Sister Emilia Umeblo

From that moment it is difficult to say what and how our fellow sisters went through in those terrible years of war here. What is recorded in our Memorial gives only a glimpse of what was lived within the convent in that grave time of trial: «We carry on with the anxiety brought us by the great war. Continuous frights because of night alarms. Lack of necessities». « Everything is lacking». The world was in flames, pain and violence were spreading and these women, as all of their brothers in that moment, bore the burden of a history much greater than them.
The nuns who lived those years are not with us anymore, but their stories still re-echo through these walls of ours. In their words we trace the possibility of a reading of history, that of great events, that passes through small experience, wholly personal, hidden and silent, that make the common experience of the men and women of that time even more authentic.
For us who live here today taking up the human and spiritual heritage of those who went before us, the fact that politicians, patriots, deserters perhaps and entire Jewish families with grandparents and children found refuge in our cloister is not a mystery. Our chronicles record names and surnames of the unexpected guests and before anything else record the order of the Holy Father Pius XII to open the doors of the cloister to them, to protect them, hide them, feed them, saving them from deportation and certain death.
In that period Sister Maria Rita Saporetti was Mother Prioress, a determined, intelligent woman of spirit, endowed with great faith and an engaging charm. Not only did she and the community not hold back from the delicate task that the Pope and the Church entrusted them with, but they succeeded in creating a climate of true welcome and kinship with all those who crossed the threshold of the cloister seeking refuge.
The little there was to eat was divided «performing miracles»! Men and women when it was necessary were dressed in religious habits, veiled and taken to the orchard as if they were real nuns going about their work. Some helped in altar service and in the sacristy. Many, due to the direct involvement of the enterprising Mother Rita, cousin of an employee in the City Hall, were provided with forged identity papers and new names for entire families.
The risk of being discovered was always very high and the fears became stronger when the news spread of the SS raid on the Benedictine convent of Saint Paul’s.

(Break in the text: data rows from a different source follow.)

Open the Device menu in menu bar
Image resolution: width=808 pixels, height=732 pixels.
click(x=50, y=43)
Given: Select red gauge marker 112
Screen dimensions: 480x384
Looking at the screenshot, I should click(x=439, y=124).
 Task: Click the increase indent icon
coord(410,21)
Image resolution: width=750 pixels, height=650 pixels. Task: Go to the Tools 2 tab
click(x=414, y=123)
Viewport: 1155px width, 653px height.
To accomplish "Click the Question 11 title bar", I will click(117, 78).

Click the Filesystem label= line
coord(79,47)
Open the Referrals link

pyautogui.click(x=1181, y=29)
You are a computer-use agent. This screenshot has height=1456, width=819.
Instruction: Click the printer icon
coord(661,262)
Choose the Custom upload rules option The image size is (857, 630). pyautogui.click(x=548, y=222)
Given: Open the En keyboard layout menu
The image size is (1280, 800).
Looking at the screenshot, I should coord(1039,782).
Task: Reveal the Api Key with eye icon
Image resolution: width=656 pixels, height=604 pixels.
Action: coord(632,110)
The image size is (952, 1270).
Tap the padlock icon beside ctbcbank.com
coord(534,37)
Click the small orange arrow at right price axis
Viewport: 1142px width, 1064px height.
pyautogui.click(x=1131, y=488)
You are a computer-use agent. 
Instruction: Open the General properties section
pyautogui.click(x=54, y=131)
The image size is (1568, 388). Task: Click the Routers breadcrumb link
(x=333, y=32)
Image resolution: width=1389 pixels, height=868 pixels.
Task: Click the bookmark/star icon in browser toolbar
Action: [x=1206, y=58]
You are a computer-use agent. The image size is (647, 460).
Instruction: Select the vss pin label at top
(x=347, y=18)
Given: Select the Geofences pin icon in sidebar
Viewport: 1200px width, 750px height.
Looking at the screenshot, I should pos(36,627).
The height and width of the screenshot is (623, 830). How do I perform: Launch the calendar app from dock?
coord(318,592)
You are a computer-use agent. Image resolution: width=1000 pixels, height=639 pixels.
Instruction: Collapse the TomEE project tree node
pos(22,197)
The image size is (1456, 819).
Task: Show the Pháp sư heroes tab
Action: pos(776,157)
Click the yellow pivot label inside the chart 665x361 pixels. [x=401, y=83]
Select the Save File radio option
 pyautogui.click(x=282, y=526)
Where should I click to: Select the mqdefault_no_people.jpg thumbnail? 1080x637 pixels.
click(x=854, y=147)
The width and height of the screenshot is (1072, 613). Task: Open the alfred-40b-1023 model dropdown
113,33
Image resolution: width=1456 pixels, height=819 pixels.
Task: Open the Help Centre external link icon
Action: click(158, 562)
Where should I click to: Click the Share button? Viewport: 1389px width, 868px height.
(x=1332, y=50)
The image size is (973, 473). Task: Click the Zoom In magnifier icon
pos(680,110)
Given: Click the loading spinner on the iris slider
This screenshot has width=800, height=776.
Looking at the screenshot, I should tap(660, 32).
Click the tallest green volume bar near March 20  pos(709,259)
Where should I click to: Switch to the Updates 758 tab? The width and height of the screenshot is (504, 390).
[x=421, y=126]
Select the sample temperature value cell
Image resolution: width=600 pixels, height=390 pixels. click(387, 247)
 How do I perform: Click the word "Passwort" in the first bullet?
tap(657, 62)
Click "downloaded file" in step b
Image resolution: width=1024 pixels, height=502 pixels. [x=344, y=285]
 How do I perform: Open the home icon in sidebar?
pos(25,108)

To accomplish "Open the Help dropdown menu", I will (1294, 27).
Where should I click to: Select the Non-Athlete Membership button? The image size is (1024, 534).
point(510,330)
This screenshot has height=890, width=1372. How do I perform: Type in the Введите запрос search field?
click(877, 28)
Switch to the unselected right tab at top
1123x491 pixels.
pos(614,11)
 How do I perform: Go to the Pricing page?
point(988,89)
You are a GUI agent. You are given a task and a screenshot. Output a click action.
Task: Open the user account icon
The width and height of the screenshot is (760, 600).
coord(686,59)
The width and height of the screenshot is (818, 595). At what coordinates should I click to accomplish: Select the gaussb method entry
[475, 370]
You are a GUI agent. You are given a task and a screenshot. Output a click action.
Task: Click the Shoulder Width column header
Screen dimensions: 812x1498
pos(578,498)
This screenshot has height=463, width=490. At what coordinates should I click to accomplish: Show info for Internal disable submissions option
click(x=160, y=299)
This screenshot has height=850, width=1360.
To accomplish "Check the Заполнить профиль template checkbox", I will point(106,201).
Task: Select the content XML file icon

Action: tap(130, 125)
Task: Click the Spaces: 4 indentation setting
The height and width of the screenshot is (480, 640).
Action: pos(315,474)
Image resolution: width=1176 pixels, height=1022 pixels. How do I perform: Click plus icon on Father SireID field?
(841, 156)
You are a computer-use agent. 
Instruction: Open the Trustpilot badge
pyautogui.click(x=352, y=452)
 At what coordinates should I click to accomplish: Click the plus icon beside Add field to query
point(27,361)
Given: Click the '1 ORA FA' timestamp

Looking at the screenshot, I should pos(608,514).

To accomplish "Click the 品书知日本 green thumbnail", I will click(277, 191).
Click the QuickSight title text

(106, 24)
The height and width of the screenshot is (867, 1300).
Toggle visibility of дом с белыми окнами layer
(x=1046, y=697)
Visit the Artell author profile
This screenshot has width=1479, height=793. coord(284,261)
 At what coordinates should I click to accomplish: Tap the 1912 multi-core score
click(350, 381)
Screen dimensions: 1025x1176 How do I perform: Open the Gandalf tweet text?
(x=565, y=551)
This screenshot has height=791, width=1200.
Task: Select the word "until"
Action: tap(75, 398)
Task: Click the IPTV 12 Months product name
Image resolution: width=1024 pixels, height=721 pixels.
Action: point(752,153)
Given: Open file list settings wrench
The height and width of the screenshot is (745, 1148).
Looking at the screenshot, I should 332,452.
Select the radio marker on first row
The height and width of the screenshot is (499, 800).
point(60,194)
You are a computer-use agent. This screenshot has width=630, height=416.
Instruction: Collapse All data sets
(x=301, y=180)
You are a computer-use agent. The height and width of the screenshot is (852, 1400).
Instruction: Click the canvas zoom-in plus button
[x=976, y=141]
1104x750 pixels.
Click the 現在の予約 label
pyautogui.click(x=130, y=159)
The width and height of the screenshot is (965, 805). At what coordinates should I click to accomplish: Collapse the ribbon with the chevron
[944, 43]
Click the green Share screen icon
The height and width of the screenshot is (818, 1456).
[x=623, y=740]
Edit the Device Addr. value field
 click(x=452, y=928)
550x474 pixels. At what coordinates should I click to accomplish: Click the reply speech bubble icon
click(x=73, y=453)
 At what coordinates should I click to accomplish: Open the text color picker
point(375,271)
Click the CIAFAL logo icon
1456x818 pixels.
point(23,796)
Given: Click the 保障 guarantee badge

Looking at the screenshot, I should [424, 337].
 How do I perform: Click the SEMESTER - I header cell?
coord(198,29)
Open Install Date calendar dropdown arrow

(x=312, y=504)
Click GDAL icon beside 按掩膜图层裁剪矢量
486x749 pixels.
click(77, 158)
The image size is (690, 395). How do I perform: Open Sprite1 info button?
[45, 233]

In an inner room of the convent we still tread today on a trapdoor that opens onto a narrow underground room; almost none of us take any notice of it anymore, but we know that that was the hiding place where the refugees were conducted in the case of a house search. When however two SS officials presented themselves at the outer door grille of the porter’s lodge, the determination of the mother and the nuns was not beaten down by their bullying arguments and the cloister was not violated. The fright was great and the nuns, whose greatest weapon, as we known, is prayer, proudly recounted that they had had the better and the joy and relief of all was great. That day they held a party.
Today we smile affectionately reading the rather curious list of what was consigned to the keeping of the nuns: cars, motorbikes, trucks, horses, cows, paper, bicycles…, furniture, linen…; everything was of value and everything was carefully hidden to protect these poor persecuted people from the pillaging of all their possessions by the Germans.
They were demanding years for all without doubt, the pain, the loss and the uncertainty about the future seemed to be the only elements of the daily life of the time.
And yet here, between these high walls, life for many regained its dignity; stories of faith re-found, of friendship, of brotherly closeness and solidarity interwove in the simplicity of sharing a life made up of silence and prayer in a communion that overcame all fear. These remain the finest memories.